→ **ASSIGNMENT**: Return the records exactly, please. Every line should match.

(Pixel coordinate grounding data)
◇ ◇ ◇
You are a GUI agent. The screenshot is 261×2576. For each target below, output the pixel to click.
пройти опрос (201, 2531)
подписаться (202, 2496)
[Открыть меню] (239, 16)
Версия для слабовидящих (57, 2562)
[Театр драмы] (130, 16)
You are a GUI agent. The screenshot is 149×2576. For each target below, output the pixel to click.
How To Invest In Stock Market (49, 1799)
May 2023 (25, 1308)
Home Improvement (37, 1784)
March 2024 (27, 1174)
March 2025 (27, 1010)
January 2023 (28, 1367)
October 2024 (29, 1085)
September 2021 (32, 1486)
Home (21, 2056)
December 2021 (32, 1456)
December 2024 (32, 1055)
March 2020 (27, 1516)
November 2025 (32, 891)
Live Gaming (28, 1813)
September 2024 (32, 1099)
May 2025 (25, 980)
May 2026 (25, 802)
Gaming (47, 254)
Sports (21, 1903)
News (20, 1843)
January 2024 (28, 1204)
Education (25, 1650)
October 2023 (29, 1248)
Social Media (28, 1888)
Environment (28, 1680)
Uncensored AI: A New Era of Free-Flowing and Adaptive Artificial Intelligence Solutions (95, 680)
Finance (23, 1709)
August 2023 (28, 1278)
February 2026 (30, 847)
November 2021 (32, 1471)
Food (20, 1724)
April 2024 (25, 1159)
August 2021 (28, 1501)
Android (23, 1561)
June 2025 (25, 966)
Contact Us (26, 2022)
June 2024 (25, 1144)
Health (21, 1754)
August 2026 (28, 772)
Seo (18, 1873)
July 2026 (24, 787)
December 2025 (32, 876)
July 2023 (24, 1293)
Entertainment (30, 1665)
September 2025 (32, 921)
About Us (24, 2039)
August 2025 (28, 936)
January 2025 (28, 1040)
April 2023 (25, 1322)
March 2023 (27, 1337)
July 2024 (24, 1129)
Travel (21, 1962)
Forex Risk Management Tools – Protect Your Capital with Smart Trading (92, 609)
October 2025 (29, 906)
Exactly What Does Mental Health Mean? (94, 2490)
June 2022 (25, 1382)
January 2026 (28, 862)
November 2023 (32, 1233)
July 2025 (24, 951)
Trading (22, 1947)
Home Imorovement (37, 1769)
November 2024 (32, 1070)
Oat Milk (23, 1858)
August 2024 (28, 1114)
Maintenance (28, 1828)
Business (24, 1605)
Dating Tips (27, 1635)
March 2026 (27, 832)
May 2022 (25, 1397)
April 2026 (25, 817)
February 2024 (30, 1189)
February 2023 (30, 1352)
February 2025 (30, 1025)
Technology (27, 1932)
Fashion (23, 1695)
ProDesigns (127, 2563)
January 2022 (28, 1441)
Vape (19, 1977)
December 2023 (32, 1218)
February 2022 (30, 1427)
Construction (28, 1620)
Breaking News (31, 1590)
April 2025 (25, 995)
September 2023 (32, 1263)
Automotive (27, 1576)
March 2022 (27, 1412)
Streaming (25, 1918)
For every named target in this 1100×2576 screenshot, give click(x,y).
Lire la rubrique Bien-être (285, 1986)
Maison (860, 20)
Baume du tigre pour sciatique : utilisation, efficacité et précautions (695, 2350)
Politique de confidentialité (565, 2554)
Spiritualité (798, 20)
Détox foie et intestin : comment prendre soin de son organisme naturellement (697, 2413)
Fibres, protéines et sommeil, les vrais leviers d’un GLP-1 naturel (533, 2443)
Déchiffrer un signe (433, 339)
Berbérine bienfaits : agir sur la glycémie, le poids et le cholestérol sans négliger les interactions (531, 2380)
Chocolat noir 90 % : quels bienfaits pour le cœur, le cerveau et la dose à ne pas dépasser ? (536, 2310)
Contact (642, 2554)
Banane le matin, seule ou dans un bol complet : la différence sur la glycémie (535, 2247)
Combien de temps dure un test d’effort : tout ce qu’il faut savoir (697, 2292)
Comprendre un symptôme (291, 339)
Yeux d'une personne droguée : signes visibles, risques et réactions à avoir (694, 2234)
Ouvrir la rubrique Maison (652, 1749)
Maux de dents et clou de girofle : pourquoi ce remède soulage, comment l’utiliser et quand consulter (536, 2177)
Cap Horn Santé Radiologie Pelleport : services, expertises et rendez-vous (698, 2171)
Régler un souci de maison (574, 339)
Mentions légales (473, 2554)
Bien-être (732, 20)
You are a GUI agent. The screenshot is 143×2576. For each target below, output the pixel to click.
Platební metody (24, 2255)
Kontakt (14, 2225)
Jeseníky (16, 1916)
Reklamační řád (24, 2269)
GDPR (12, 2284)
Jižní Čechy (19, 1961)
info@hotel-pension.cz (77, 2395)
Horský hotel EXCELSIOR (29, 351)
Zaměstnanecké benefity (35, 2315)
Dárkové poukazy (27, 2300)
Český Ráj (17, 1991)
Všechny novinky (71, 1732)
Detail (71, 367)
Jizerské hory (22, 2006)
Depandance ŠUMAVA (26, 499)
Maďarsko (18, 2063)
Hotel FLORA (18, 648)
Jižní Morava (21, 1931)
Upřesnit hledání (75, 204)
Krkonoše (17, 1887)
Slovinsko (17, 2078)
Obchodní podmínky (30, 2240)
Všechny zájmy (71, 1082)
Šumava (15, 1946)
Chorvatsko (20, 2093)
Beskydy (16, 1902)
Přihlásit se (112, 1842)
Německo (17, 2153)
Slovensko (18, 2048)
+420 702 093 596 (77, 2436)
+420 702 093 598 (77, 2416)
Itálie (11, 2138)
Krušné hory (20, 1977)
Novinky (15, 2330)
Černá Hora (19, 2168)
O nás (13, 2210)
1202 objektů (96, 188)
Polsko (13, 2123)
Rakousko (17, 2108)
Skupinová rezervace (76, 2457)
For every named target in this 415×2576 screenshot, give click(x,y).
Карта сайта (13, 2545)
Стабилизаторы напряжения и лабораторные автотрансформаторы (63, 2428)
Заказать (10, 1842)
◇ ◇ ◇
→ **RESULT OF THIS TASK**:
You are a GUI agent. The screenshot is 261×2576. For each target below, output the pixel to click.
пройти опрос (201, 2531)
подписаться (202, 2496)
[Открыть меню] (239, 16)
Версия для слабовидящих (57, 2562)
[Театр драмы] (130, 16)
You are a GUI agent. The screenshot is 149×2576. For each target below, output the pixel to click.
How To Invest In Stock Market (49, 1799)
May 2023 (25, 1308)
Home Improvement (37, 1784)
March 2024 (27, 1174)
March 2025 (27, 1010)
January 2023 (28, 1367)
October 2024 (29, 1085)
September 2021 (32, 1486)
Home (21, 2056)
December 2021 (32, 1456)
December 2024 (32, 1055)
March 2020 (27, 1516)
November 2025 (32, 891)
Live Gaming (28, 1813)
September 2024 (32, 1099)
May 2025 (25, 980)
May 2026 (25, 802)
Gaming (47, 254)
Sports (21, 1903)
News (20, 1843)
January 2024 (28, 1204)
Education (25, 1650)
October 2023 (29, 1248)
Social Media (28, 1888)
Environment (28, 1680)
Uncensored AI: A New Era of Free-Flowing and Adaptive Artificial Intelligence Solutions (95, 680)
Finance (23, 1709)
August 2023 (28, 1278)
February 2026 (30, 847)
November 2021 (32, 1471)
Food (20, 1724)
April 2024 (25, 1159)
August 2021 (28, 1501)
Android (23, 1561)
June 2025 (25, 966)
Contact Us (26, 2022)
June 2024 (25, 1144)
Health (21, 1754)
August 2026 (28, 772)
Seo (18, 1873)
July 2026 (24, 787)
December 2025 (32, 876)
July 2023 (24, 1293)
Entertainment (30, 1665)
September 2025 (32, 921)
About Us (24, 2039)
August 2025 (28, 936)
January 2025 (28, 1040)
April 2023 (25, 1322)
March 2023 (27, 1337)
July 2024 (24, 1129)
Travel (21, 1962)
Forex Risk Management Tools – Protect Your Capital with Smart Trading (92, 609)
October 2025 (29, 906)
Exactly What Does Mental Health Mean? (94, 2490)
June 2022 (25, 1382)
January 2026 (28, 862)
November 2023 (32, 1233)
July 2025 (24, 951)
Trading (22, 1947)
Home Imorovement (37, 1769)
November 2024 (32, 1070)
Oat Milk (23, 1858)
August 2024 (28, 1114)
Maintenance (28, 1828)
Business (24, 1605)
Dating Tips (27, 1635)
March 2026 (27, 832)
May 2022 (25, 1397)
April 2026 (25, 817)
February 2024 (30, 1189)
February 2023 (30, 1352)
February 2025 (30, 1025)
Technology (27, 1932)
Fashion (23, 1695)
ProDesigns (127, 2563)
January 2022 (28, 1441)
Vape (19, 1977)
December 2023 (32, 1218)
February 2022 (30, 1427)
Construction (28, 1620)
Breaking News (31, 1590)
April 2025 (25, 995)
September 2023 (32, 1263)
Automotive (27, 1576)
March 2022 (27, 1412)
Streaming (25, 1918)
For every named target in this 1100×2576 screenshot, give click(x,y).
Lire la rubrique Bien-être (285, 1986)
Maison (860, 20)
Baume du tigre pour sciatique : utilisation, efficacité et précautions (695, 2350)
Politique de confidentialité (565, 2554)
Spiritualité (798, 20)
Détox foie et intestin : comment prendre soin de son organisme naturellement (697, 2413)
Fibres, protéines et sommeil, les vrais leviers d’un GLP-1 naturel (533, 2443)
Déchiffrer un signe (433, 339)
Berbérine bienfaits : agir sur la glycémie, le poids et le cholestérol sans négliger les interactions (531, 2380)
Chocolat noir 90 % : quels bienfaits pour le cœur, le cerveau et la dose à ne pas dépasser ? (536, 2310)
Contact (642, 2554)
Banane le matin, seule ou dans un bol complet : la différence sur la glycémie (535, 2247)
Combien de temps dure un test d’effort : tout ce qu’il faut savoir (697, 2292)
Comprendre un symptôme (291, 339)
Yeux d'une personne droguée : signes visibles, risques et réactions à avoir (694, 2234)
Ouvrir la rubrique Maison (652, 1749)
Maux de dents et clou de girofle : pourquoi ce remède soulage, comment l’utiliser et quand consulter (536, 2177)
Cap Horn Santé Radiologie Pelleport : services, expertises et rendez-vous (698, 2171)
Régler un souci de maison (574, 339)
Mentions légales (473, 2554)
Bien-être (732, 20)
You are a GUI agent. The screenshot is 143×2576. For each target below, output the pixel to click.
Platební metody (24, 2255)
Kontakt (14, 2225)
Jeseníky (16, 1916)
Reklamační řád (24, 2269)
GDPR (12, 2284)
Jižní Čechy (19, 1961)
info@hotel-pension.cz (77, 2395)
Horský hotel EXCELSIOR (29, 351)
Zaměstnanecké benefity (35, 2315)
Dárkové poukazy (27, 2300)
Český Ráj (17, 1991)
Všechny novinky (71, 1732)
Detail (71, 367)
Jizerské hory (22, 2006)
Depandance ŠUMAVA (26, 499)
Maďarsko (18, 2063)
Hotel FLORA (18, 648)
Jižní Morava (21, 1931)
Upřesnit hledání (75, 204)
Krkonoše (17, 1887)
Slovinsko (17, 2078)
Obchodní podmínky (30, 2240)
Všechny zájmy (71, 1082)
Šumava (15, 1946)
Chorvatsko (20, 2093)
Beskydy (16, 1902)
Přihlásit se (112, 1842)
Německo (17, 2153)
Slovensko (18, 2048)
+420 702 093 596 (77, 2436)
+420 702 093 598 (77, 2416)
Itálie (11, 2138)
Krušné hory (20, 1977)
Novinky (15, 2330)
Černá Hora (19, 2168)
O nás (13, 2210)
1202 objektů (96, 188)
Polsko (13, 2123)
Rakousko (17, 2108)
Skupinová rezervace (76, 2457)
For every named target in this 415×2576 screenshot, give click(x,y).
Карта сайта (13, 2545)
Стабилизаторы напряжения и лабораторные автотрансформаторы (63, 2428)
Заказать (10, 1842)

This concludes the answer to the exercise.